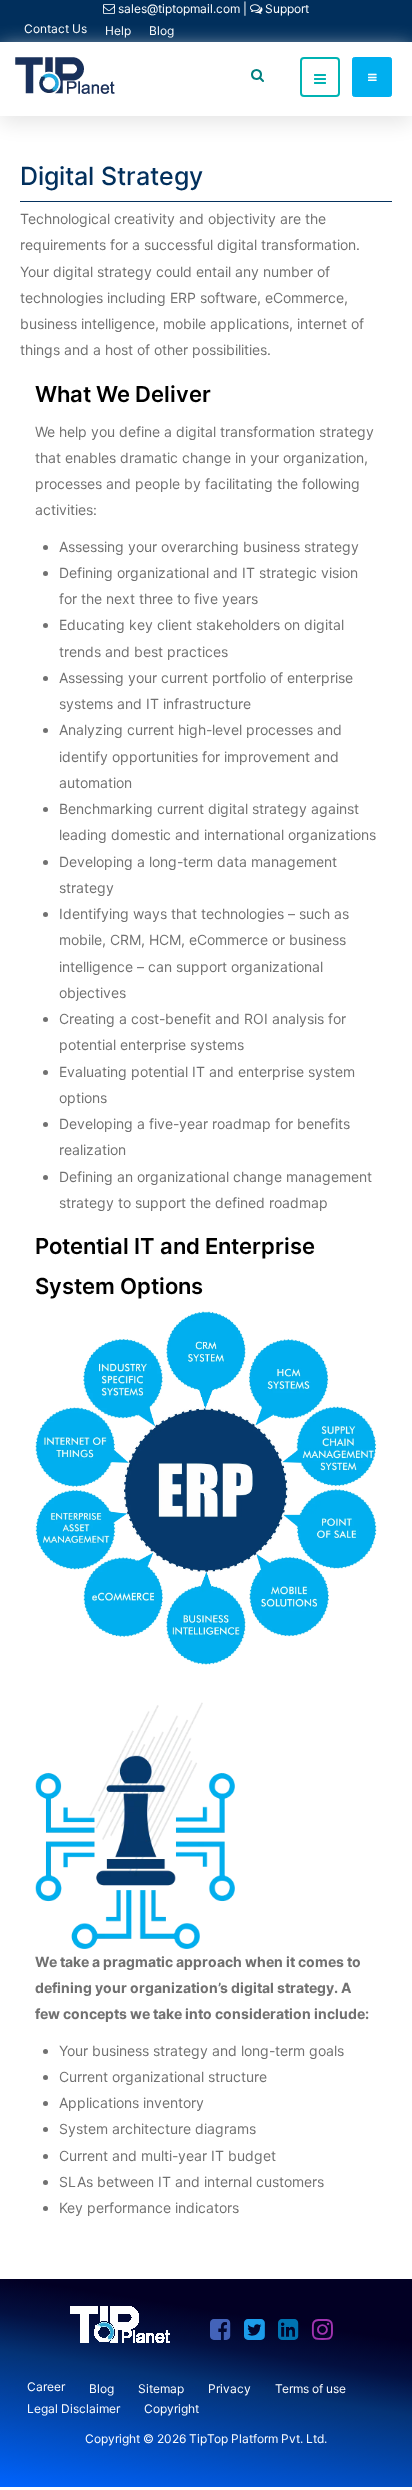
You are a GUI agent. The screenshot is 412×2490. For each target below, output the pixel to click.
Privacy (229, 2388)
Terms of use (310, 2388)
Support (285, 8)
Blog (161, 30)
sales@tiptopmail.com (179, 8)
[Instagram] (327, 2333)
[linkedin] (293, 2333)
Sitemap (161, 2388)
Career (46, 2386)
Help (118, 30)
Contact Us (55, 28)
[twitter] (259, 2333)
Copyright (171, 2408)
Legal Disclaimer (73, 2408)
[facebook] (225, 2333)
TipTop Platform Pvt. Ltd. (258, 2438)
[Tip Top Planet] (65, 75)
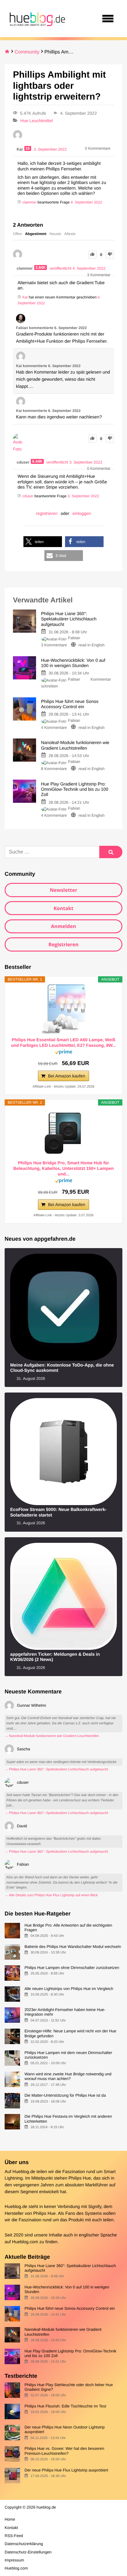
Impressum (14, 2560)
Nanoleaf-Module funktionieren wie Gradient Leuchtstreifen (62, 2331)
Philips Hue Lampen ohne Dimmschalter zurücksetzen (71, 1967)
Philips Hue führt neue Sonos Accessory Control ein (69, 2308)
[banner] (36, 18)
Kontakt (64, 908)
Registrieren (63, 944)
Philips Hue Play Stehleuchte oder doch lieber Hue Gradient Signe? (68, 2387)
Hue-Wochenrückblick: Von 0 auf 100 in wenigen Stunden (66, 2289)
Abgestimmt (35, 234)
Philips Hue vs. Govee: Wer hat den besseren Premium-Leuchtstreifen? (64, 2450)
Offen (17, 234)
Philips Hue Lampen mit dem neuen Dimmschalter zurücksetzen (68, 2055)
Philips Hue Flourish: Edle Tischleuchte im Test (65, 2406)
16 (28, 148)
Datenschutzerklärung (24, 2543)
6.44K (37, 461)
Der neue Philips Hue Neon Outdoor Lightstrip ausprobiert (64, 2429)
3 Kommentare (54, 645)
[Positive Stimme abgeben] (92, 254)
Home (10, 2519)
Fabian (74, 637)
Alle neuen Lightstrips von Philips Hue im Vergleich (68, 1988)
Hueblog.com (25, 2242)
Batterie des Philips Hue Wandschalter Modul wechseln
▬▬▬▬▬▬
= WHAT TO DO =
Lines from the one containing "Philips Hue Play" through the last line of the records, both included, are the only ones to print, each exactly as it is.

= SOLUTION TO THIS EXERCISE =
Philips Hue Play Stehleuchte oder doch lieber Hue Gradient Signe? (68, 2387)
Hue-Wochenrückblick: Von 0 auf 100 in wenigen Stunden (66, 2289)
Abgestimmt (35, 234)
Philips Hue vs. Govee: Wer hat den besseren Premium-Leuchtstreifen? (64, 2450)
Offen (17, 234)
Philips Hue Lampen mit dem neuen Dimmschalter zurücksetzen (68, 2055)
Philips Hue Flourish: Edle Tischleuchte im Test (65, 2406)
16 (28, 148)
Datenschutzerklärung (24, 2543)
6.44K (37, 461)
Der neue Philips Hue Neon Outdoor Lightstrip ausprobiert (64, 2429)
3 Kommentare (54, 645)
[Positive Stimme abgeben] (92, 254)
Home (10, 2519)
Fabian (74, 637)
Alle neuen Lightstrips von Philips Hue im Vergleich (68, 1988)
Hueblog.com (25, 2242)
Batterie des Philips Hue Wandschalter Modul wechseln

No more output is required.